A 27M-parameter model that learns Sudoku from 1,000 examples
HRM replaces Chain-of-Thought with a brain-inspired recurrent architecture that plans slowly and computes fast, all in one forward pass.

What it does
HRM is a recurrent neural network designed for complex reasoning tasks—Sudoku, maze pathfinding, and the ARC-AGI benchmark—without Chain-of-Thought prompting or pre-training. It uses two coupled recurrent modules: a high-level module for slow, abstract planning and a low-level module for rapid, detailed computation. The entire reasoning sequence happens in a single forward pass.
The interesting bit
The architecture borrows from neuroscience’s idea of multi-timescale processing: different brain regions operate at different speeds. HRM applies this to AI by forcing a separation between “what to do” (slow, few steps) and “how to do it” (fast, many steps). The result is a 27-million-parameter model that reportedly outperforms much larger models with longer context windows on ARC-AGI, trained on as few as 1,000 examples.
Key highlights
- Tiny by modern standards: 27M parameters, no pre-training, no CoT supervision.

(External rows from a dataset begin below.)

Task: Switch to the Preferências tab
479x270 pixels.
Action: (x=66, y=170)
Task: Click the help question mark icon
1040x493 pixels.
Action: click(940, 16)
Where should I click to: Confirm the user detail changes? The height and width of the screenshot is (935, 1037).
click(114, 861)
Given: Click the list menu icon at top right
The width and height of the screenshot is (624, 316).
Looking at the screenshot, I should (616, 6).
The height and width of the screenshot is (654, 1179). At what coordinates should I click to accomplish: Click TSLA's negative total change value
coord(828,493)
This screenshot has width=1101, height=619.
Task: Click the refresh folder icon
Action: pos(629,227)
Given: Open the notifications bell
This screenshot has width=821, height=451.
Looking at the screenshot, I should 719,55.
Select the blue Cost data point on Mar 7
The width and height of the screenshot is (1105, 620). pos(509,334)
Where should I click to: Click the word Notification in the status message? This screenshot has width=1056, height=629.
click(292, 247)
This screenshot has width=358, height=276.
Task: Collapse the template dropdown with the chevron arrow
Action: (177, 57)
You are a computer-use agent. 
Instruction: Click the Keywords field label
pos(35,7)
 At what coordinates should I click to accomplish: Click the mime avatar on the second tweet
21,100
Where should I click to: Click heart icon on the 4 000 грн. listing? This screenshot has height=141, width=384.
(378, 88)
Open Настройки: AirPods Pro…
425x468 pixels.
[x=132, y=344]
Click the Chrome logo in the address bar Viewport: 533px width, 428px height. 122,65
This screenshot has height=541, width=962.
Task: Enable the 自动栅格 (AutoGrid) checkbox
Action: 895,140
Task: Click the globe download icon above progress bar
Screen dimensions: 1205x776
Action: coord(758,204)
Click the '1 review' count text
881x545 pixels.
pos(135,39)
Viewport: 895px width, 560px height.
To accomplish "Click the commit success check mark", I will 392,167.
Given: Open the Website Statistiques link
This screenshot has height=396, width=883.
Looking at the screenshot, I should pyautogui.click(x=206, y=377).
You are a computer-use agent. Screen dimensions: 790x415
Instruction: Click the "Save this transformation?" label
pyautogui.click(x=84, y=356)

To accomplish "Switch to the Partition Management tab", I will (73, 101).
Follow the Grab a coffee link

- Sample-efficient: Trains on 1,000 examples for Sudoku-extreme, maze-30×30-hard, and ARC tasks.
- Single forward pass: No explicit intermediate-step labels; reasoning is emergent from the recurrent dynamics.
- Checkpoints provided: Pre-trained weights available for ARC-AGI-2, Sudoku 9×9 extreme, and maze 30×30 hard.
- Hardware accessible: Sudoku demo trains in ~10 hours on an RTX 4070 laptop GPU; full experiments assume 8 GPUs.
Caveats
- The README’s performance claims (“nearly perfect,” “outperforms much larger models”) lack specific numbers or comparison tables—readers will need the paper for rigor.
- Small-sample training shows ±2 accuracy variance, and Sudoku-extreme can hit numerical instability from late-stage overfitting; early stopping is advised.
- Setup is involved: requires CUDA 12.6, FlashAttention 2 or 3 (with GPU-generation-specific install paths), and Weights & Biases integration.
Verdict
Worth a look if you’re researching sample-efficient reasoning or recurrent alternatives to transformers. Skip it if you need a polished, plug-and-play library—this is research code with a research setup.